Metabolism: Paracetamol is metabolized mainly in the liver following 2 major hepatic pathways: Glucuronic acid conjugation and sulphuric acid conjugation. The latter route is rapidly saturable at doses that exceed the therapeutic doses. A small fraction (<4%) is metabolized by cytochrome P450 to a reactive intermediate (N-acetyl benzoquinone imine), which under normal conditions of use, is rapidly detoxified by reduced glutathione and eliminated in the urine after conjugation with cysteine and mercapturic acid.

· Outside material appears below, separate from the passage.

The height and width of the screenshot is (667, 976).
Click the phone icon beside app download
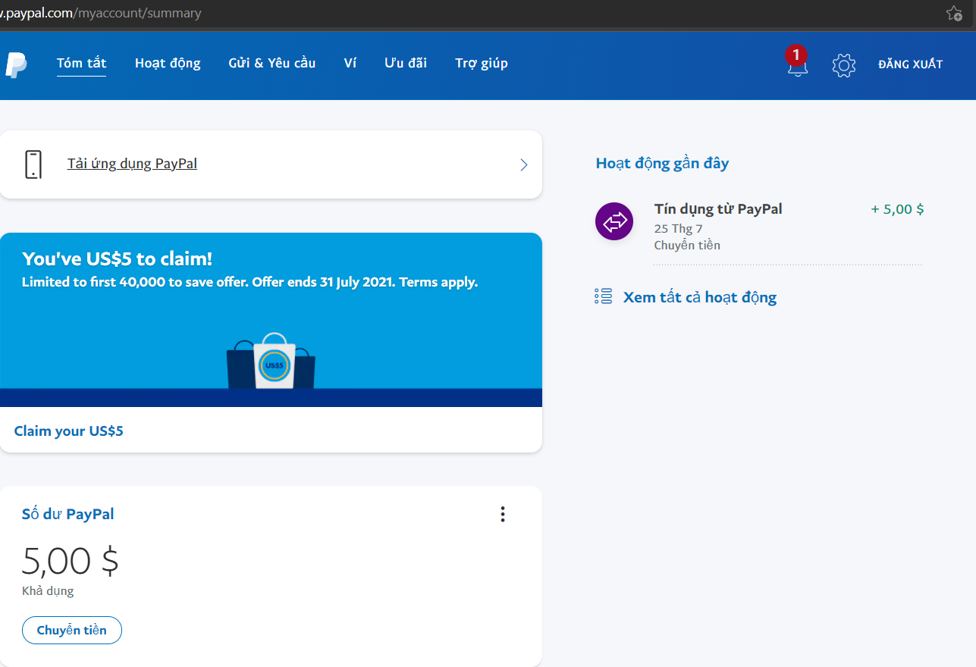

However, during massive overdosing, the quantity of this toxic metabolite is increased.
Elimination: The metabolites of Paracetamol are mainly excreted in the urine. Ninety percent (90%) of the dose administered is excreted within 24 hours, mainly in glucuronide (60-80%) and sulphate (20-30%) conjugates. Less than 5% is eliminated unchanged. Plasma half-life (t1/2) is 2.7 hours and total body clearance is 18 L/hr.
Special Population: Neonates, Infants and Children: The pharmacokinetic parameters of Paracetamol observed in infants and children are similar to those observed in adults, except for the plasma t1/2 that is slightly shorter (1.5-2 hours) than in adults. In neonates, the plasma t1/2 is longer than in infants i.e. around 3.5 hours. Neonates, infants and children up to 10 years excrete significantly less glucuronide and more sulphate conjugates than adults.
Renal Insufficiency: In cases of severe renal impairment (creatinine clearance (CrCl) 10-30 mL/min), the elimination of Paracetamol is slightly delayed, the elimination t1/2 ranging from 2-5.3 hours. For the glucuronide and sulphate conjugates, the elimination rate is 3 times slower in subjects with severe renal impairment than in healthy subjects. Therefore, when giving Paracetamol to patients with severe renal impairment (≤CrCl 30 mL/min), the minimum interval between each administration should be increased to 6 hours.
Elderly: The pharmacokinetics and the metabolism of Paracetamol is not modified in elderly subjects. No dose adjustment is required in this population.